Annie of PhDinParenting proposed that those of us concerned but still attending donate the Nestle-subsidized portion of our tickets (or the entirety, if possible) to a relevant charity. I do think that those who were speaking, or even just supporting those speaking, or working for positive companies and charities, did do more good than the harm of them accepting a small portion of Nestle’s largess. BlogHer already has an “unsubsidized” ticket price listed but I do not support that option for a few reasons. One, it makes ethics the province of the wealthy. Two, it will not change sponsorship policies and any person’s increased payment won’t influence BlogHer not to accept money from unethical companies. Three, subsidized or not we are still benefiting from all the sponsors.
If an ethical sponsorship policy is too great a change in one year, how about instead of offering an “unsubsidized” ticket, offer a session and keynote speeches only ticket? Asking people to pay more is not the only way to allow them to vote with their wallets. They can also accept less “value” for the same price. No meals, no parties, no expo hall. This way, bloggers who still want to go to hear the inspiring talks can do so with minimal contact with sponsors.
Session Hashtags and Speaker Twitter IDs?

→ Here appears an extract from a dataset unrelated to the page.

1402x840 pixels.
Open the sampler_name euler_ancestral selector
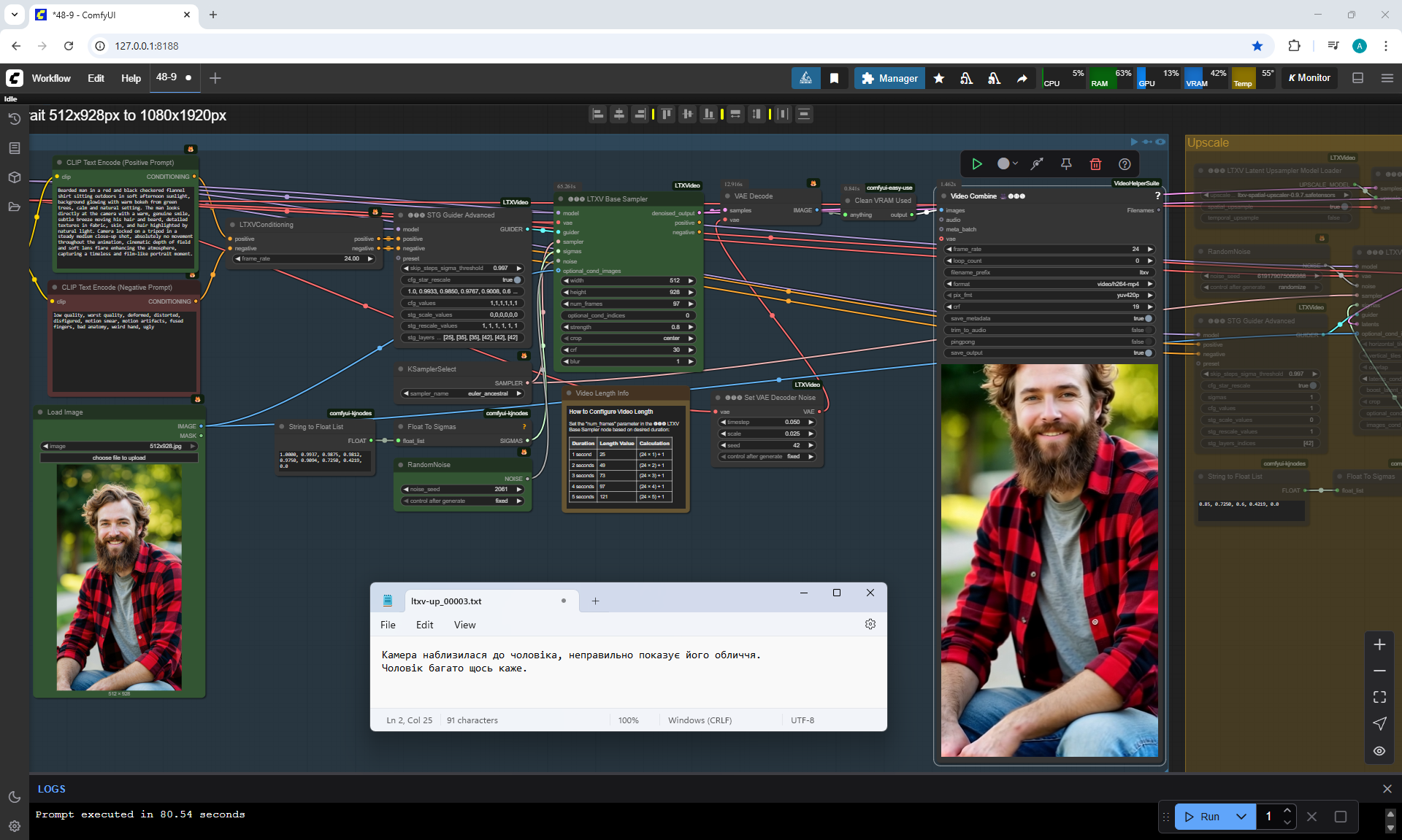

Another session-related suggestion I have is to have one of the slides in the slide show list: the name of the speakers, their blogs, their Twitter IDs, and the hashtag for the session. I had trouble catching the names of the bloggers and even when I did (or remembered my program to look them up) I did not always know their Twitter names or blogs. And when tweeting I just made up a hashtag but I think having an official one would be helpful for the speakers, attendees, those not attending, and the conference in general.
Explore Your Host City!
I spent a lot of time convincing people that midtown West is not really Manhattan and lucked into finding Amy and Heather who were eager to explore. We took the subway down to the Village and seeing the delight of my blogging friends was a real highlight for me.
I don’t mean any of these suggestions to imply that I don’t have the greatest admiration for all of the hard work that goes into the many moving pieces of this conference — or that I did not have a fabulous time!
I was so impressed by how I could just walk into the banquet hall and sit down with any group and be instantly welcomed.
There were so many fascinating conversations and such great camaraderie–it was a great way to recharge my blogging engine. I left BlogHer wanting to use my online voice even more to build community and to help others.